From classroom to lab and back
But Theresa’s immigration to Canada brought about an unexpected career shift, leading her to temporarily abandon the classroom for a customer care role at a chemical laboratory.
After two years of working in the laboratory, she embarked on a determined pursuit to reclaim her teaching career.

Theresa’s immigration to Canada brought about an unexpected career shift, leading her to temporarily abandon the classroom for a customer care role at a chemical laboratory

She enrolled in a degree program in Canada, equipping herself with the necessary credentials to navigate the Canadian education system. “I have since returned to teaching and have joyfully remained there,” she beams.

For Theresa, the transition back to the classroom was, indeed, a homecoming, a return to her true calling.

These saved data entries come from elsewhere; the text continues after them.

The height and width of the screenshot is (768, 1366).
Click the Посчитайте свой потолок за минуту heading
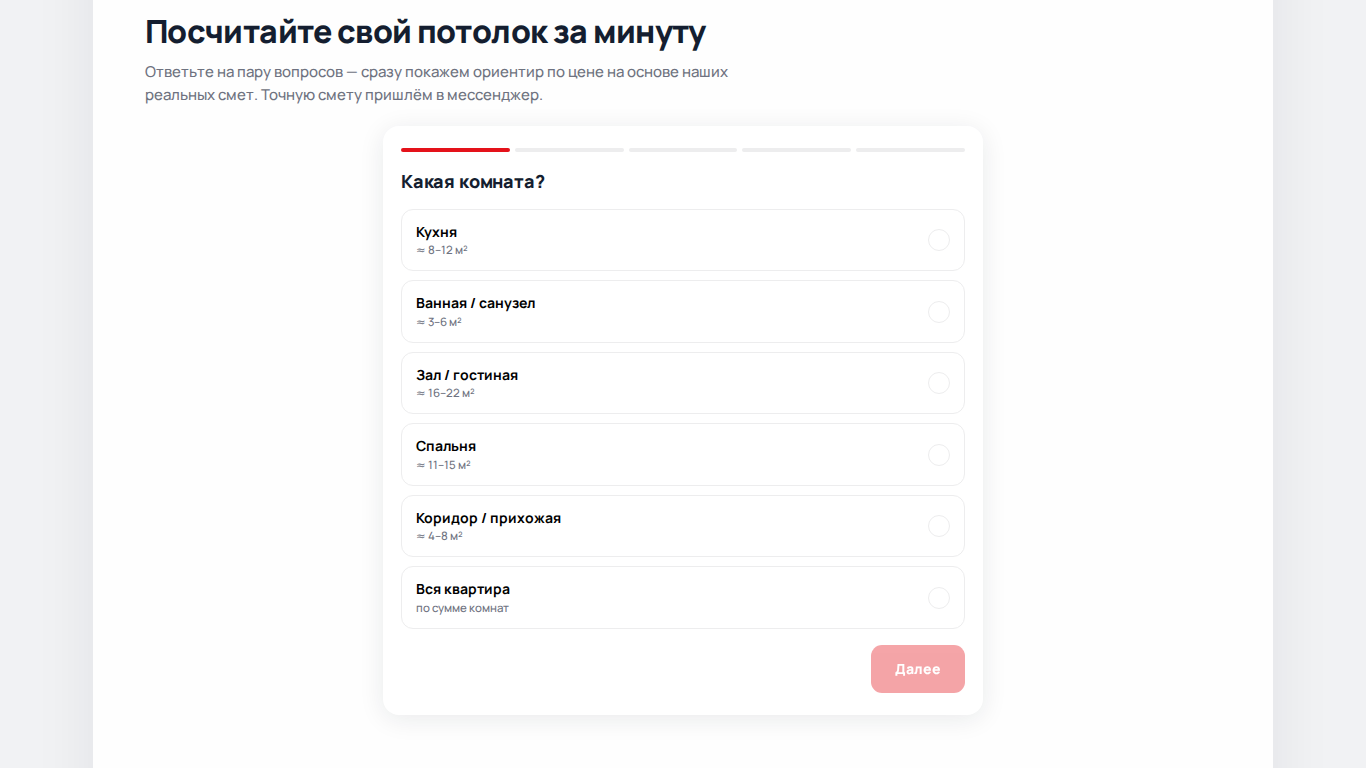pyautogui.click(x=426, y=32)
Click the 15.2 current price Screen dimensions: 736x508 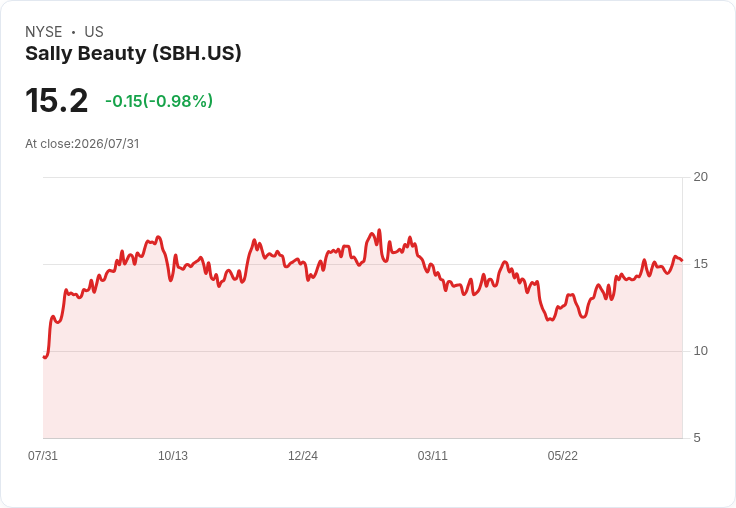click(57, 100)
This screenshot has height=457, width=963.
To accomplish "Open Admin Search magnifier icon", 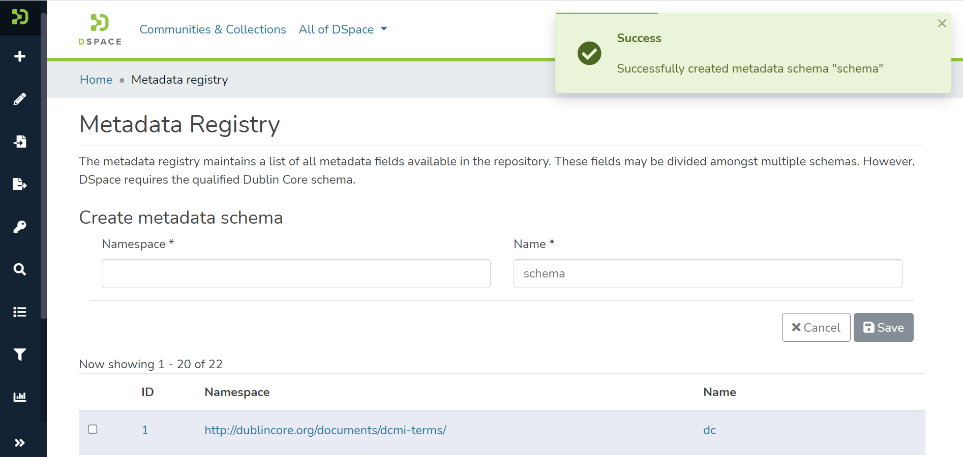I will pyautogui.click(x=19, y=269).
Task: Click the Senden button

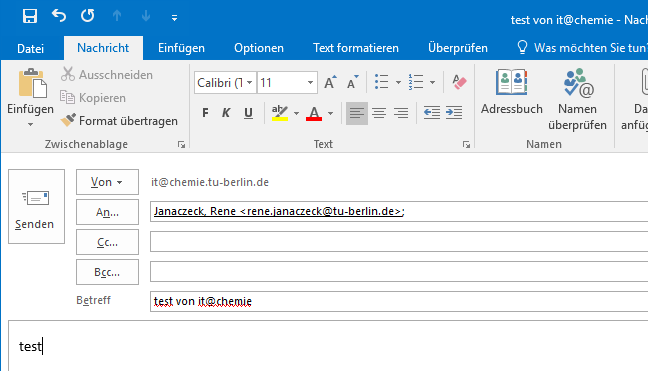Action: point(36,206)
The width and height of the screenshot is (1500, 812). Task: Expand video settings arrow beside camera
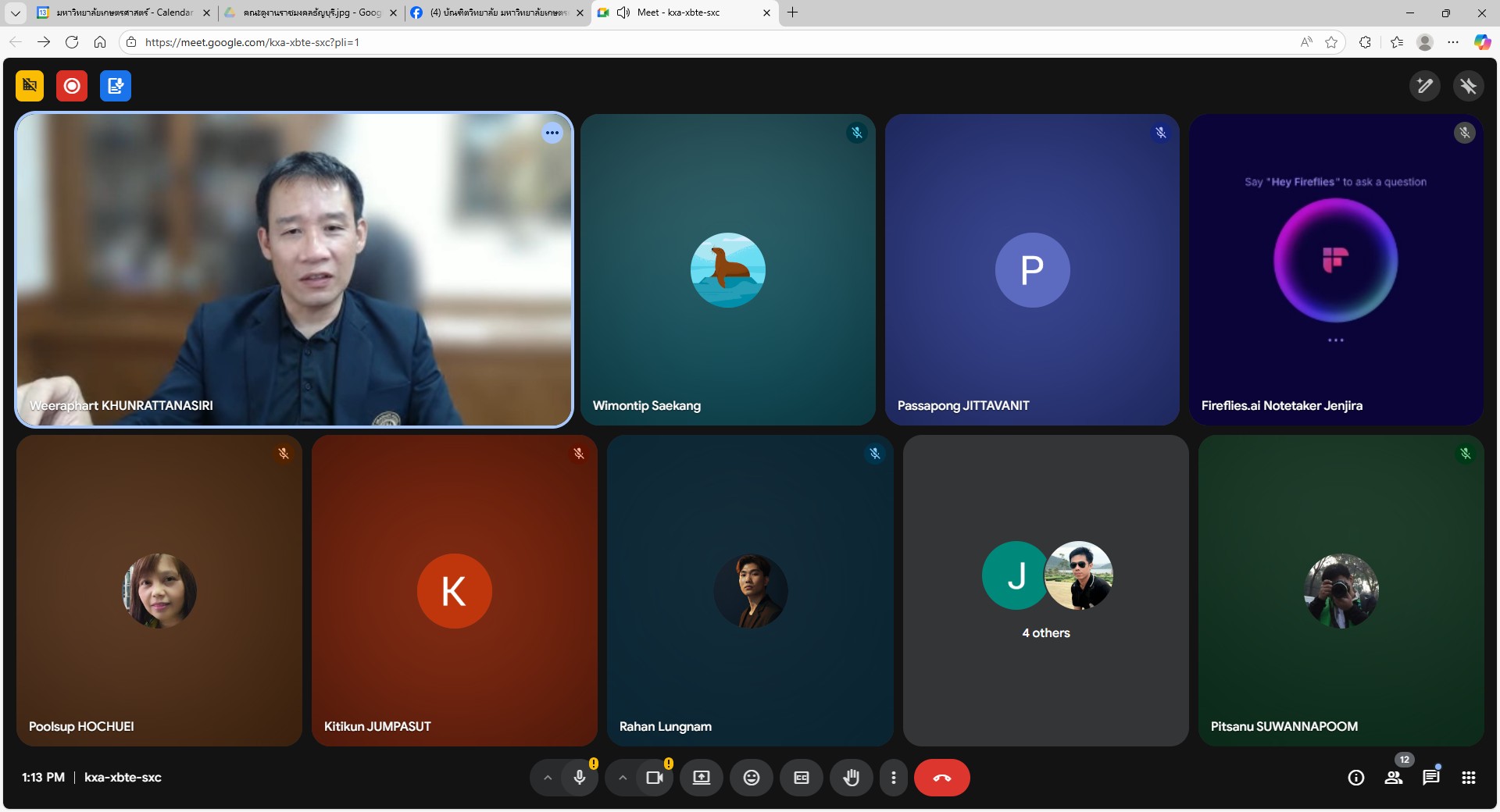pos(623,778)
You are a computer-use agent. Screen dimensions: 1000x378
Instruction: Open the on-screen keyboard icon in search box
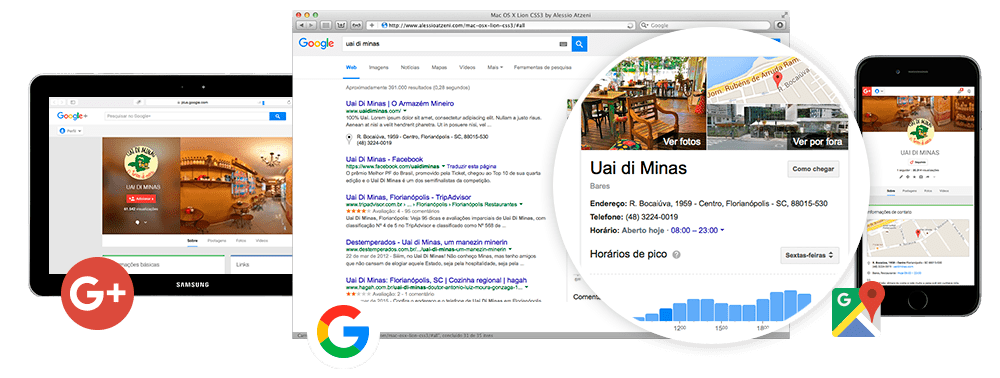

But it has not been without its own challenges.

“Professionally, I needed to make a few adjustments such as learning how to incorporate the use of technology into my lesson delivery, actively utilizing my knowledge of differentiation of learning in the classroom, especially as it relates to gifted students as well as special needs students.”

In Canada, Theresa has readily embraced the technological advancements in her field, seamlessly integrating new tools and methodologies into her teaching. Her Nigerian background has enriched her teaching approach, bringing unique perspectives and insights to her lessons.

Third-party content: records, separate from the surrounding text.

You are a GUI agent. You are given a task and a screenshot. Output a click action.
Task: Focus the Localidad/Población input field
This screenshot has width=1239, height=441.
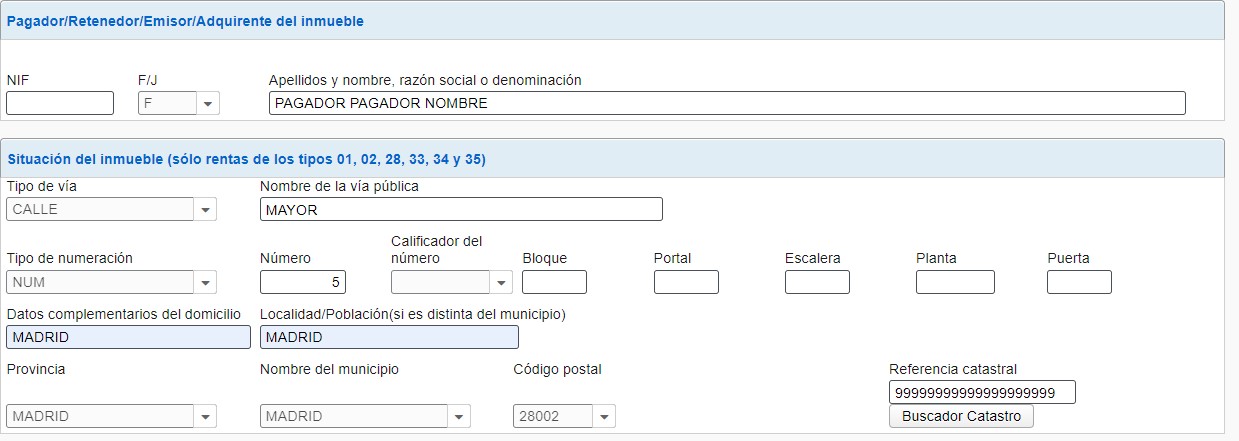pyautogui.click(x=389, y=337)
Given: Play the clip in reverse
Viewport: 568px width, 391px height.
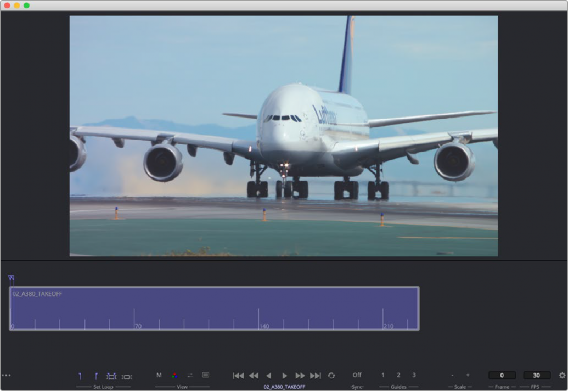Looking at the screenshot, I should coord(269,376).
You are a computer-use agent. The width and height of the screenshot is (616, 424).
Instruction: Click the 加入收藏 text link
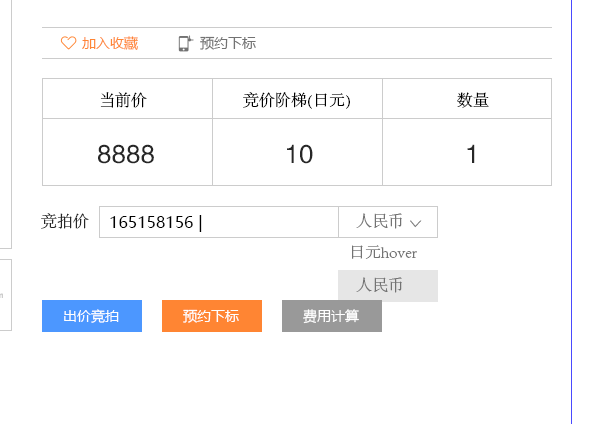(x=110, y=43)
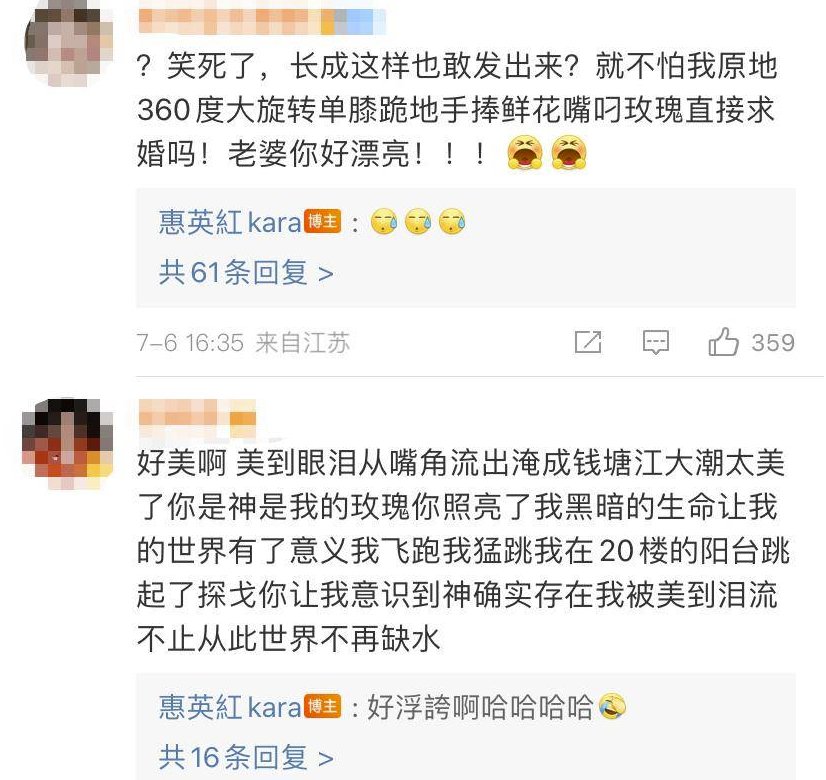Tap the 博主 badge in second reply
This screenshot has height=780, width=826.
click(322, 706)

Despite the cultural differences between Nigeria and Canada, Theresa has thrived in her new environment, carrying with her the resilient spirit that is characteristic of her Nigerian heritage.

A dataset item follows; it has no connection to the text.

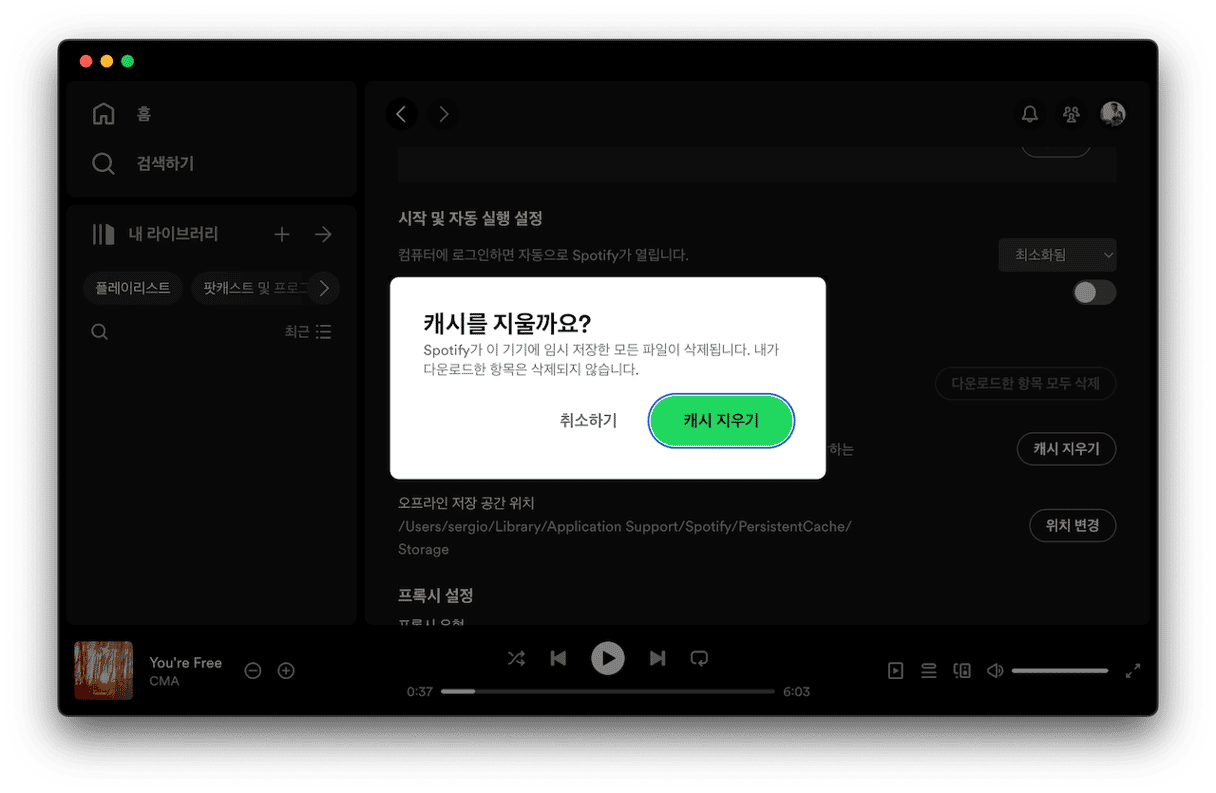Confirm with green 캐시 지우기 button

[721, 421]
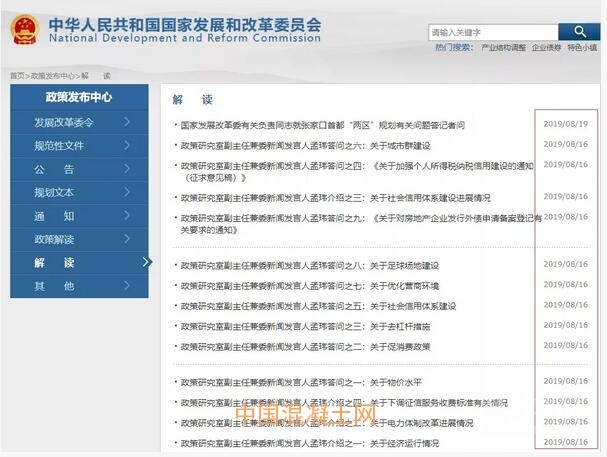Click hot search term 企业债券

[x=546, y=47]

“Some unique perspective that I bring to my work is my ability to easily improvise when technology fails. I find that I am never in want of what to do if technology fails to function in the classroom at any point.”

I always feel particularly isolated and challenged during the festive periods, especially Christmas

And how about cultural adjustments? “Of course, the sharp contrast between the communal life of Lagos and the more solitary existence in Canada required me to make several cultural adjustments,” Theresa enthuses.

Like most African immigrants, Theresa struggled with the transition from the close-knit extended family setting to living independently. In Nigeria, she was accustomed to the constant presence of family members, the warmth of communal meals, and the lively chatter that filled her home.

“But here in Canada, I found myself navigating the challenges of living alone, managing household responsibilities independently, and adapting to a quiet, lonely lifestyle.”

How well has she maintained connections with folks back home?
“This is another challenge due to the substantial time difference,” Theresa sighs. “To bridge the gap, I have to carefully schedule phone calls and video chats, often during late nights or early mornings, to accommodate the eight-hour difference.”

Even with the difficulties, these virtual interactions have become a lifeline, providing Theresa with a sense of familiarity and emotional support amidst the culture gap of her new home.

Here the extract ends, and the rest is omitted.